EXERCISE
Copy the records word for word, from the line containing "How do I perform: Click" through the end of the records, with that line and the last line both included. Leave the pictures out of your answer.

PROVIDED INFORMATION

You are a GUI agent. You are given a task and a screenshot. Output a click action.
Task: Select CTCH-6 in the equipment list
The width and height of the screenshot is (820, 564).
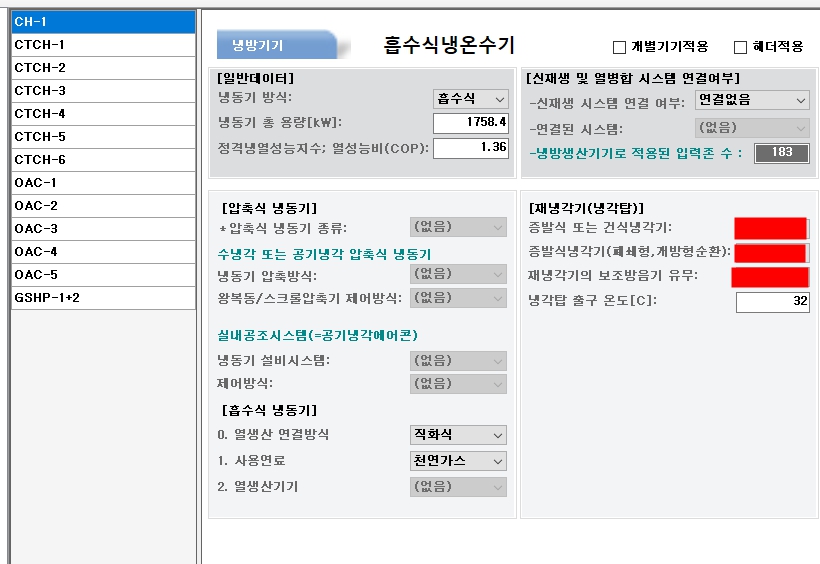103,160
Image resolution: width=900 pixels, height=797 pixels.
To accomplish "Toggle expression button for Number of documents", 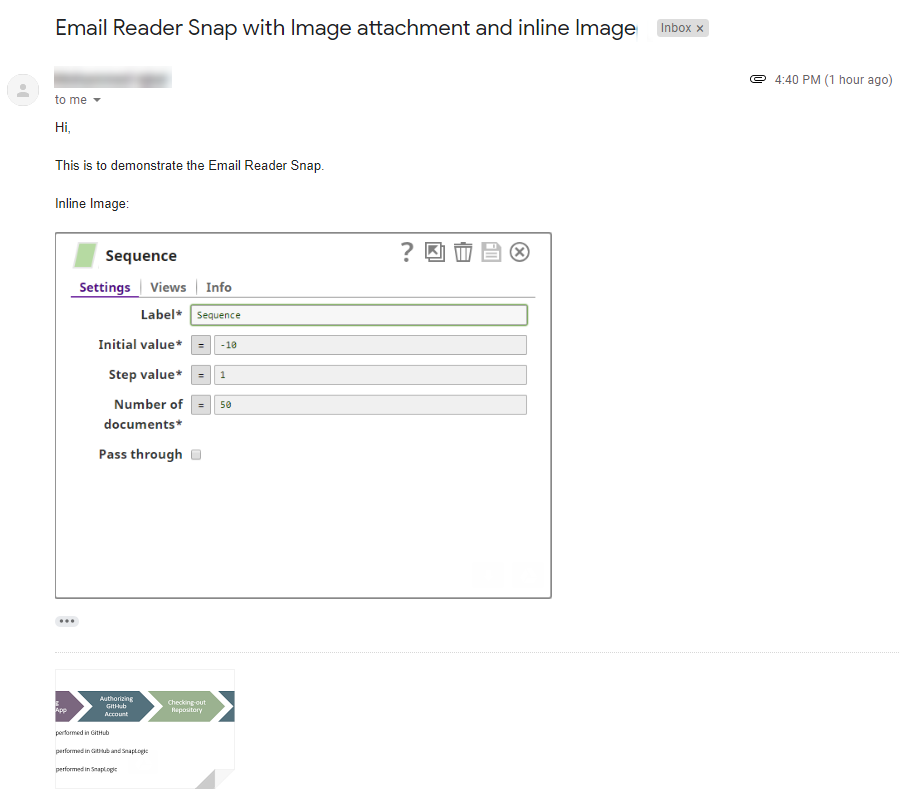I will (201, 405).
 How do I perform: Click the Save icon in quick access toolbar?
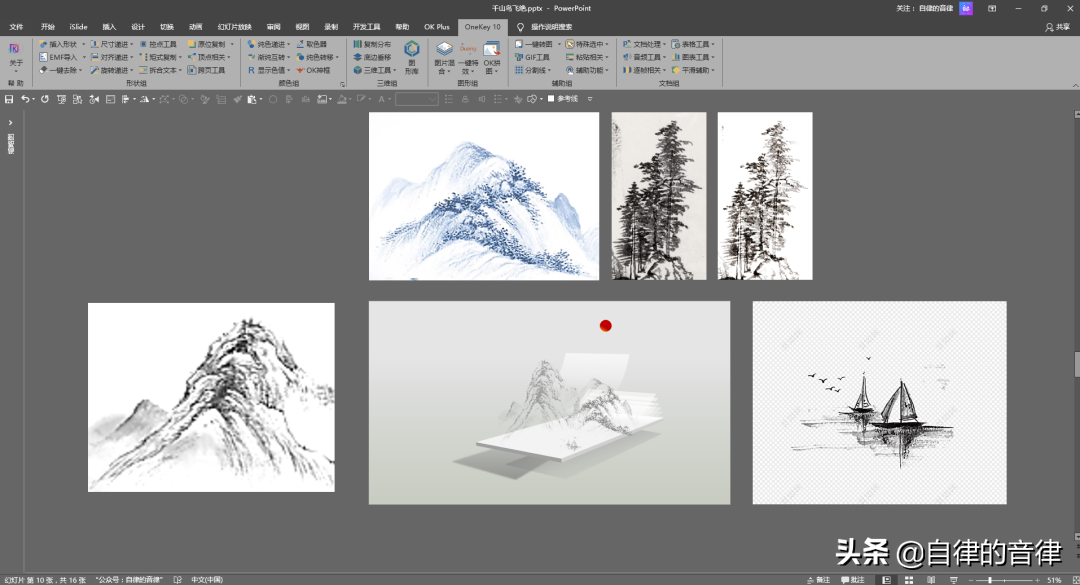pyautogui.click(x=9, y=99)
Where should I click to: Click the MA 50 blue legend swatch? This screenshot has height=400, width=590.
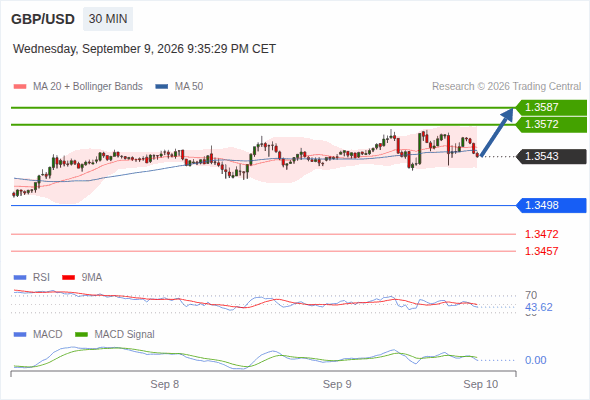click(162, 87)
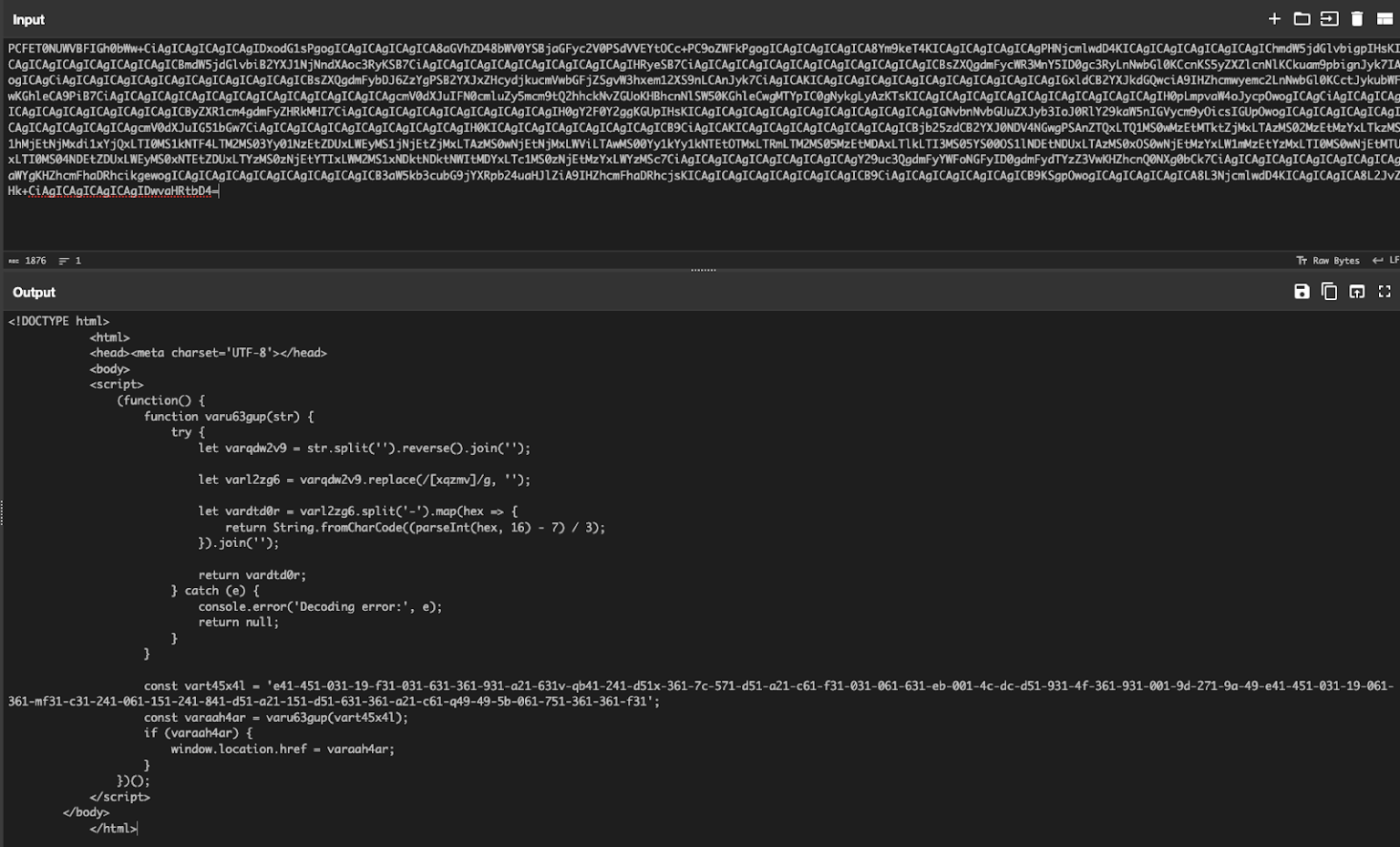This screenshot has width=1400, height=847.
Task: Click the Input panel title
Action: point(28,20)
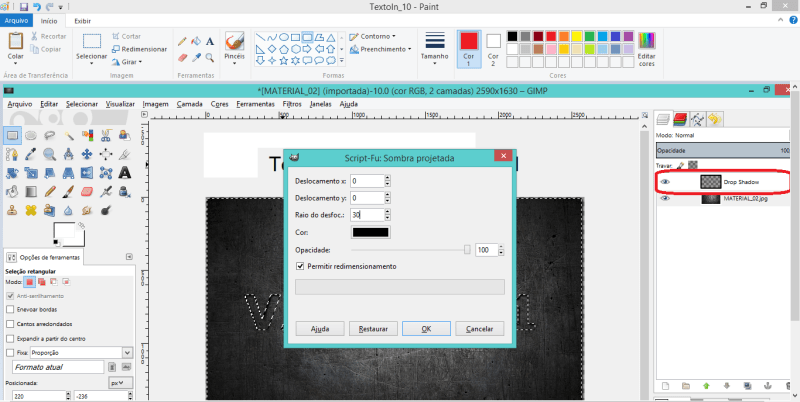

TASK SOLUTION
 How do I perform: Click the Save icon in quick access toolbar?
pyautogui.click(x=9, y=99)
Where should I click to: Click the MA 50 blue legend swatch? This screenshot has height=400, width=590.
click(162, 87)
This screenshot has width=1400, height=847.
Task: Click the Input panel title
Action: point(28,20)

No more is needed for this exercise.